The payload for EnkryptAI’s Red Teaming API is structured as a JSON object with two primary sections: redteam_test_configurations and target_model_configuration.

Payload Structure

{
    "test_name": "Test 1",
    "dataset_name": "standard", // Or your custom dataset name
    "redteam_test_configurations": {
        // Test settings and parameters
    },
    "target_model_configuration": {
        // Details of the target model
    }
}

Red Team Test Configurations

This section specifies the test categories and parameters for each.

{
    "test_name": "Test 1",
    "dataset_name": "standard", // Or your custom dataset name
    "redteam_test_configurations": {
        "bias_test": {
            "sample_percentage": 1,
            "attack_methods": {
                "basic": [
                    "basic"
                ]
            }
        },
        "cbrn_test": {
            "sample_percentage": 1,
            "attack_methods": {
                "basic": [
                    "basic"
                ]
            }
        },
        "harmful_test": {
            "sample_percentage": 1,
            "attack_methods": {
                "basic": [
                    "basic"
                ]
            }
        },
        "insecure_code_test": {
            "sample_percentage": 1,
            "attack_methods": {
                "basic": [
                    "basic"
                ]
            }
        },
        "toxicity_test": {
            "sample_percentage": 1,
            "attack_methods": {
                "basic": [
                    "basic"
                ]
            }
        }
    }
}

Field Descriptions

  • Categories: Each key (bias_test, cbrn_test, harmful_test, insecure_code_test, toxicity_test) represents a specific test category.
  • sample_percentage: Specifies the percentage of the dataset to use (1-100).
  • attack_methods: Methods to apply for each test category.

Test Categories

Standard Tests for Everyone

  1. bias_test: Identifies and exposes biased outputs.

  2. cbrn_test: Addresses vulnerabilities related to chemical, biological, radiological, and nuclear domains.

  3. harmful_test: Elicits responses that promote harm or danger.

  4. insecure_code_test: Produces insecure or harmful code snippets.

  5. toxicity_test: Generates harmful or offensive content.

Specialized Tests for Generated Datasets

  1. adv_bias_test: Uncover biased outputs through adversarial methods.

  2. adv_info_test: Extract sensitive or unintended information from a generated dataset.

  3. adv_tool_test: Misuse integrated tools or features.

  4. adv_command_test: Manipulate the model to execute unintended commands.

  5. adv_pii_test: Expose personally identifiable information.

  6. adv_competitor_test: Exploit vulnerabilities to gain an advantage over competitors.

Attack Methods

  • basic: Basic attack method for each test category.

    • basic
  • advanced: Advanced attack method for each test category.

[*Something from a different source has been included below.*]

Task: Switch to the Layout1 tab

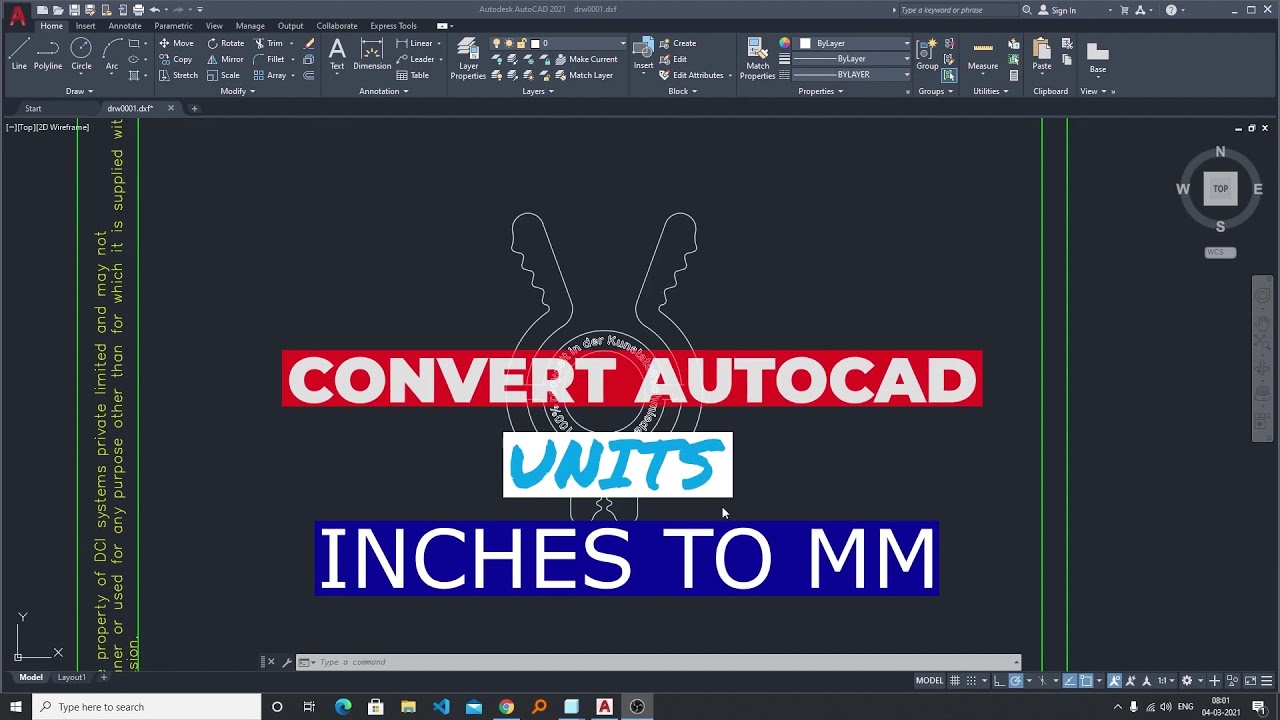Action: pos(71,677)
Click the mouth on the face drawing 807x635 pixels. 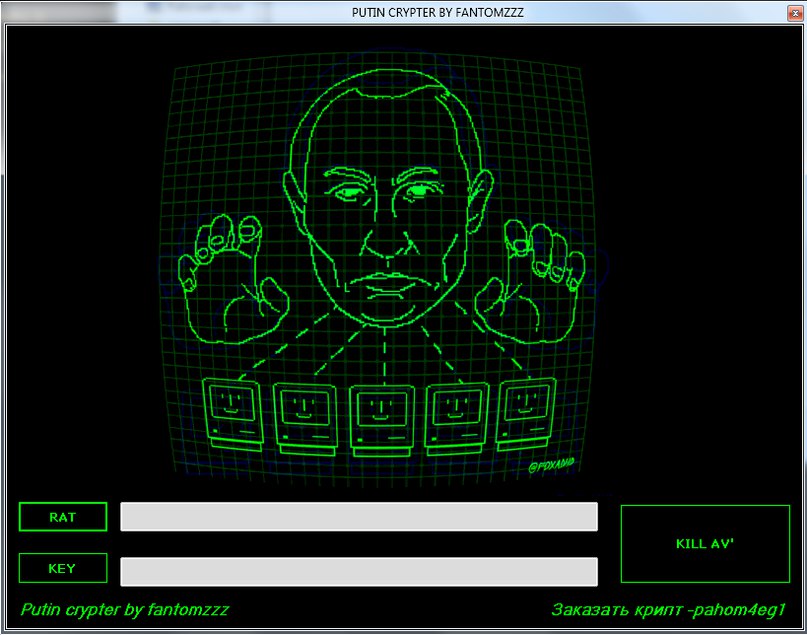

    • static: Static attack method for each test category.
      • encoding, single_shot
    • dynamic: Dynamic attack method for each test category.
      • iterative

Target Model Configuration

This section provides specifics about the model to be tested.

"target_model_configuration": {
    "testing_for": "LLM", // Options: ["LLM", "Chatbot", "Copilot"]
    "model_name": "google/gemma-7b-it",
    "model_type": "text_2_text",
    "system_prompt": "",
    "conversation_template": "",
    "model_source": "https://docs.anyscale.com",
    "model_provider": "Google",
    "model_endpoint_url": "https://api.endpoints.anyscale.com/v1/chat/completions",
    "model_api_key": "ANYSCALE_API_KEY"
}

Field Descriptions

  • testing_for: Identifies the AI system type (e.g., “LLM”, “Chatbot”, “Copilot”).
  • model_name: Required; The name or identifier for the model (e.g., “google/gemma-7b-it”).
  • model_type: Model type, typically “text_2_text” for LLMs.
  • model_version: specifies the model version. Custom value like v1.
  • system_prompt: sets initial model behavior.
  • conversation_template: template for conversation structure.
  • model_source: URL of model documentation or source.
  • model_provider: Entity providing the model (e.g., “Google”).
  • model_endpoint_url: Required; API endpoint for model interactions.
  • model_api_key: Key for API access; replace with actual credentials.

Usage Notes

  1. Verify that API keys and endpoints are correctly configured and secure.
  2. Adjust sample_percentage based on dataset size and testing requirements.
  3. Choose suitable attack_methods based on specific evaluation needs.
  4. Leave system_prompt and conversation_template empty if not needed.
  5. Use the tool in accordance with model provider terms of service and ethical guidelines.

This payload structure facilitates in-depth testing across various model types, allowing for comprehensive assessments of behavior and security.